**Your tasks:**
1. Decide whether each statement agrees with the court opinion, answering yes or no and quoting the deciding words exactly: (a) The Court heard argument on the motions on November 7, 1989. (b) The defendant's cross motion for summary judgment was granted. (c) The opinion of the court was delivered by Penn.
2. Reproduce word for word the part of the court opinion that opens with the words containing "John Garrett Penn, United States District Judge." and closes with "must be denied.".

**Text section:**
JANNIES A. HOLMES, Plaintiff
v.
WASHINGTON METROPOLITAN AREA TRANSIT AUTHORITY, Defendant


John Garrett Penn, United States District Judge.


The opinion of the court was delivered by: PENN

JOHN GARRETT PENN, UNITED STATES DISTRICT JUDGE

 This matter is before the Court on the plaintiff's Motion for Partial Summary Judgment and defendant's Cross Motion for Summary Judgment. The Court heard argument on these motions on November 7, 1989. After careful consideration of the motions, the oppositions, and the entire record herein, the Court concludes that plaintiff's motion for partial summary judgment must be denied and defendant's motion for summary judgment must be denied.

**Record extracts:**
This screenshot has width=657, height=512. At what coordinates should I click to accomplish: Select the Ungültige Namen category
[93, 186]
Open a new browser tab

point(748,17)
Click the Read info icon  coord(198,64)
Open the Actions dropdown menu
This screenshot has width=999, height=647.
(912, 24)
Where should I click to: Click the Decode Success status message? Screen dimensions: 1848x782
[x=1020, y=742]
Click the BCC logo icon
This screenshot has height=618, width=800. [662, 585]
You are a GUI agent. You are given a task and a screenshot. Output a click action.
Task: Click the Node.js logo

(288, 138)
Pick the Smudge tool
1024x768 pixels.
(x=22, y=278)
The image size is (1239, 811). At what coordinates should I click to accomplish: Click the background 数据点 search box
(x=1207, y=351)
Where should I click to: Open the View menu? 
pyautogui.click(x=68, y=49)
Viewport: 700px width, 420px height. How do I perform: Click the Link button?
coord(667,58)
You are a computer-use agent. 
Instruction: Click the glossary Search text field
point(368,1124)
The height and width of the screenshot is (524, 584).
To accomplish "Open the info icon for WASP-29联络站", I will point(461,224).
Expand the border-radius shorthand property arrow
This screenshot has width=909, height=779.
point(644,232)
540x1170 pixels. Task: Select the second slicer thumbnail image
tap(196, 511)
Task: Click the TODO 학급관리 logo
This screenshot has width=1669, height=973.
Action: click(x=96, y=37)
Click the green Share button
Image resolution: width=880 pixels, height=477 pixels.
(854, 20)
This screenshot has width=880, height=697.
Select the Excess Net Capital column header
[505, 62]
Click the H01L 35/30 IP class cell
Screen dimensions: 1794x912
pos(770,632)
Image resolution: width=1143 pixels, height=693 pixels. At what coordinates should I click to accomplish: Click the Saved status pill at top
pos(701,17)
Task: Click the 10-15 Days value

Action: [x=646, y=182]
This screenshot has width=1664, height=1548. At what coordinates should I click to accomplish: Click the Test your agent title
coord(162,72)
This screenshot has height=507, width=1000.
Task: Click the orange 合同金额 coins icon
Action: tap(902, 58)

**Solutions to the problems:**
1.
(a) Yes: "The Court heard argument on these motions on November 7, 1989."
(b) No: "defendant's motion for summary judgment must be denied."
(c) Yes: "The opinion of the court was delivered by: PENN"

2.
John Garrett Penn, United States District Judge.


The opinion of the court was delivered by: PENN

JOHN GARRETT PENN, UNITED STATES DISTRICT JUDGE

 This matter is before the Court on the plaintiff's Motion for Partial Summary Judgment and defendant's Cross Motion for Summary Judgment. The Court heard argument on these motions on November 7, 1989. After careful consideration of the motions, the oppositions, and the entire record herein, the Court concludes that plaintiff's motion for partial summary judgment must be denied and defendant's motion for summary judgment must be denied.